Activity: Please give an exact transcription of the lines below, from the one that contains "Instruction: Click the Aaryan456 player name" to the very last, with no other lines.
Task inputs Block Start
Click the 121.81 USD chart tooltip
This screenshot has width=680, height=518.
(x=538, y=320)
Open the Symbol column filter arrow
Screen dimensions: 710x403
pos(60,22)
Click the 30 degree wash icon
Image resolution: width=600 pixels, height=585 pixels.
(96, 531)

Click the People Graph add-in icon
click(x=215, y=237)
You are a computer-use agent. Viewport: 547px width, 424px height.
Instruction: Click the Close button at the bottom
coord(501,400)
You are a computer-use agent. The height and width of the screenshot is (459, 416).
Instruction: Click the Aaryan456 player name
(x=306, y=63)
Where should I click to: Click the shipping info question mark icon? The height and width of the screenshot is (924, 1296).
Task inputs Block End
Your solution:
Instruction: Click the Aaryan456 player name
(x=306, y=63)
Where should I click to: Click the shipping info question mark icon? The height and width of the screenshot is (924, 1296).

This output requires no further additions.